A Uniqlo store in a subway station? The kind of place where kiosks for magazines and Kit-Kat bars prevail? Talk about culture shock. But the retailer -- whose Manhattan store is on Fifth Avenue, cheek by jowl with high-enders like Armani, Benetton, and Henri Bendel -- is indeed establishing a beachhead underground. It's part of a new program from New York's Metropolitan Transit Authority (MTA) to give retailers short-term leases at station stops.  

The MTA said the pop-up stores, the first of which is Uniqlo's space at the multi-line hub at Union Square, will generate revenue for the authority while it is waiting to fill the spaces with long-term lessees. Uniqlo's outlet opened Tuesday.

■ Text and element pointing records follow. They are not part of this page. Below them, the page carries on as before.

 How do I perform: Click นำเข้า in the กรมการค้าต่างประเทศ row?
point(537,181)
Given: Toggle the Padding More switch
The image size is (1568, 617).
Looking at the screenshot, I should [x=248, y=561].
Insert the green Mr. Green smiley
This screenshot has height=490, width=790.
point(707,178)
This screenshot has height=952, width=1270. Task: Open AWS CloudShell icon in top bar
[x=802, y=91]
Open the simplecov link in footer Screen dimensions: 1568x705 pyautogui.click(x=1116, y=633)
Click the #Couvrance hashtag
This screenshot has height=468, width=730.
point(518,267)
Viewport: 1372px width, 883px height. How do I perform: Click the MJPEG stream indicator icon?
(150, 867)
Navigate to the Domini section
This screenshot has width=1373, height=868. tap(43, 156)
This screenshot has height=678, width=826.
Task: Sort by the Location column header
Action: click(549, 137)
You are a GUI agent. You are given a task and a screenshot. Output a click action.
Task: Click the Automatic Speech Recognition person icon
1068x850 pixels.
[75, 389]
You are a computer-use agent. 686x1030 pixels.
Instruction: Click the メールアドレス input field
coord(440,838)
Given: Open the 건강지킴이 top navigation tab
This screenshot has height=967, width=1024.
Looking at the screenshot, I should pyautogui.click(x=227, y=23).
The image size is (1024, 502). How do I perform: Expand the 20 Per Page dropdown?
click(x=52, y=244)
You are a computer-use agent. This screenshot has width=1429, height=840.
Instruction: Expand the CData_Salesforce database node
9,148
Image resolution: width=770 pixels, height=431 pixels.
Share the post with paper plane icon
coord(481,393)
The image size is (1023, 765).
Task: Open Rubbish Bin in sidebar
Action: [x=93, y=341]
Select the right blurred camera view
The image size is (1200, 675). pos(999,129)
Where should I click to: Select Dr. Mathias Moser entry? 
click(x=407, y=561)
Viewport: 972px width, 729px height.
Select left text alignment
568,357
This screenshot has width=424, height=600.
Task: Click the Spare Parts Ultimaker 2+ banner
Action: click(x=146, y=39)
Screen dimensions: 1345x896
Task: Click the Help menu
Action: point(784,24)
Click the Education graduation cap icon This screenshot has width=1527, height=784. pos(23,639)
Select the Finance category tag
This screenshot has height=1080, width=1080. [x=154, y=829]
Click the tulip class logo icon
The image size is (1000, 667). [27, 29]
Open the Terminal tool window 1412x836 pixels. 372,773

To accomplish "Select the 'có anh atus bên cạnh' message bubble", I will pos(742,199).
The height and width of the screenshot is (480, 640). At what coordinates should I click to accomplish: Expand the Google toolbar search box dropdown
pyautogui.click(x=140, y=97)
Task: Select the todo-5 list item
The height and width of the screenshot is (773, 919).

The program began, per the authority, with a concept in July featuring a media outlet for independent publishers called The Newsstand, which was given a spot at the Lorimer Street and Metropolitan Avenue station in (where else?) Williamsburg, Brooklyn. 



“Our goal is to bring new and exciting shopping experiences to our customers, and we want to provide New Yorkers with the opportunity to shop for cold weather clothing in the subway before they have to head out into the winter weather," said Larry Meyer, COO of the Japanese brand's U.S. division, in a statement.

The MTA says the stores, which are being rented as-is, are meant to be about display, not so much for transactions, to the extent that retail customers will be encouraged, in some cases at least, to make their purchases online or at larger stores off site.

“Pop-up stores will provide a fresh and beneficial element to our stations while also improving the image and desirability of retail space in the subway,” said MTA chairman and CEO Thomas F. Prendergast, in a statement. “This is another example of the MTA working to make better use of its real estate portfolio and improving the subway environment for customers at the same time.”

MTA Real Estate Director Jeffrey B. Rosen added that the program will especially appeal to young riders, who make up a growing percentage of Manhattan's demographic. “They are savvy about shopping online. Retailers want to reach them where they are, which is our subway system.”